Un marché historiquement segmenté
Le marché de l'e-achat s'est historiquement segmenté suivant la couverture des processus amont d'une part (analyse des dépenses, e-sourcing, gestion de la relation fournisseurs, des contrats, de la performance, etc.), regroupant les outils pour les acheteurs, et aval d'autre part (e-procurement, gestion transactionnelle, traitements des factures, paiement, etc.), outils essentiellement destinés aux prescripteurs internes et à la comptabilité fournisseurs. Autrement dit, en considérant le contrat comme pivot : le source-to-contract (S2C) en amont, le contract based procure-to-pay (P2P) en aval.
Le segment du P2P a historiquement été dominé par deux acteurs, l'américain Oracle et l'allemand SAP, en synergie avec leur offre ERP. Le marché a connu un virage important en 2012. Quelques mois après le rachat d'Emptoris par IBM, celui d'Ariba par SAP a en effet changé la donne.
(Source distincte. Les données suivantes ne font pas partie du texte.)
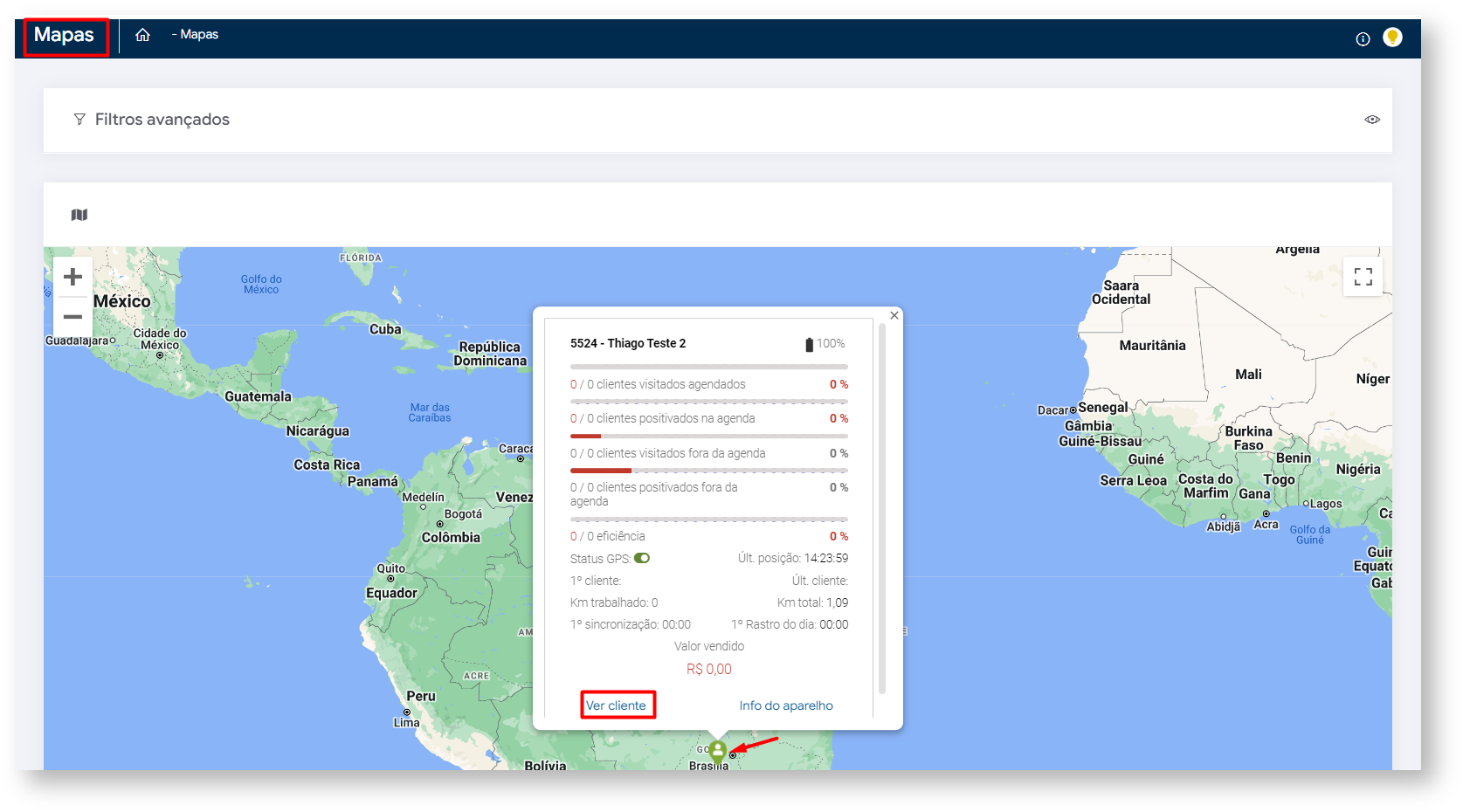Click the green user marker near Brasília

click(x=717, y=750)
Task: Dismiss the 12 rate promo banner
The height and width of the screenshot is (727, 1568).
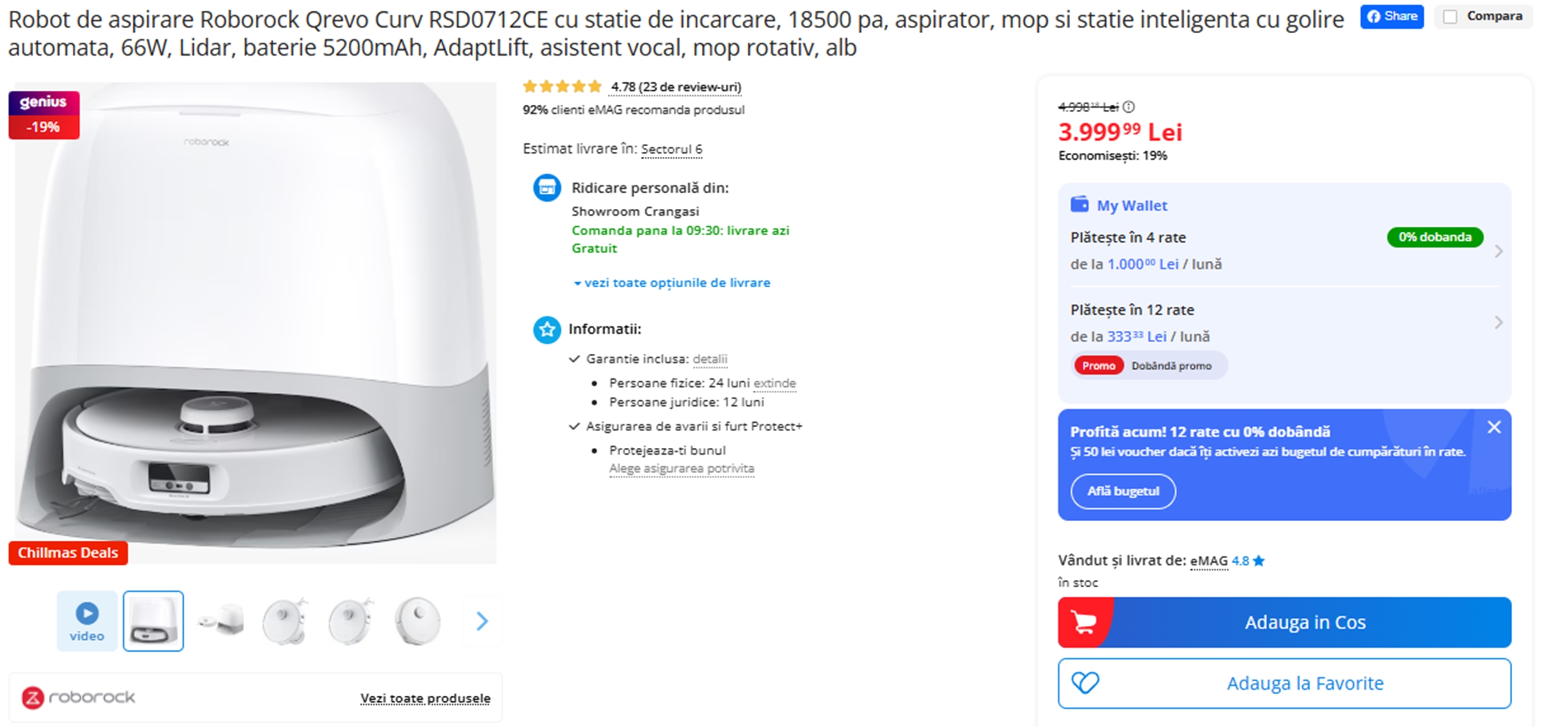Action: [x=1494, y=427]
Jusqu'alors, en couverture du processus amont source-to-contract, au coeur du métier achats, l'éditeur allemand n'avait pas obtenu les parts de marché ciblées. Ce, malgré les évolutions du module SRM de son offre ERP puis le lancement de SAP Sourcing, une solution métier basée sur la technologie de la société Frictionless, rachetée en 2006.
Les pure-players en force
Pour digitaliser le processus amont S2C, les pure-players restaient la référence. Outre Ariba, le marché français s'est ainsi structuré autour d'éditeurs tels BravoSolution, Ivalua ou SynerTrade, et de taille plus modeste et spécialisés comme Oalia ou Oxalys Technologies, ou, plus proches du modèle de place de marché tel l'américain MFG.com. Mais aussi d'acteurs davantage focalisés sur le volet transactionnel P2P, parmi lesquels B-pack, Basware, Hubwoo et Perfect Commerce. Fidèle à sa stratégie d'offrir une suite fonctionnelle complète, Ivalua s'est par ailleurs développé avec succès et une forte croissance tant sur l'amont que sur l'aval. Au fil des années, et principalement par croissance organique, ces solutions ont réussi à faire leur preuve, gagnant en maturité et en stabilité.
SAP, leader global
Après plusieurs années de rationalisation de ses solutions de gestion des achats et des approvisionnements, et un changement d'organisation, SAP se positionne désormais comme un des leaders globaux de ce domaine. En complément de l'Ariba Business Network interconnectant plusieurs millions de fournisseurs simplifiant et structurant les échanges inter-entreprises, l'intégration des solutions de Fieldglass (achats et gestion de prestations, sous-traitance et interim) et de Concur (achats de voyages et gestion des notes de frais), acquises en 2014, a aussi contribué à cette relance. Cette nouvelle donne, associée à la pénétration de nouveaux entrants en France challengeant les acteurs historiques, tels l'Américain Coupa, a aussi contribué au déclenchement d'une nouvelle vague de restructuration et de consolidation du marché des solutions achats.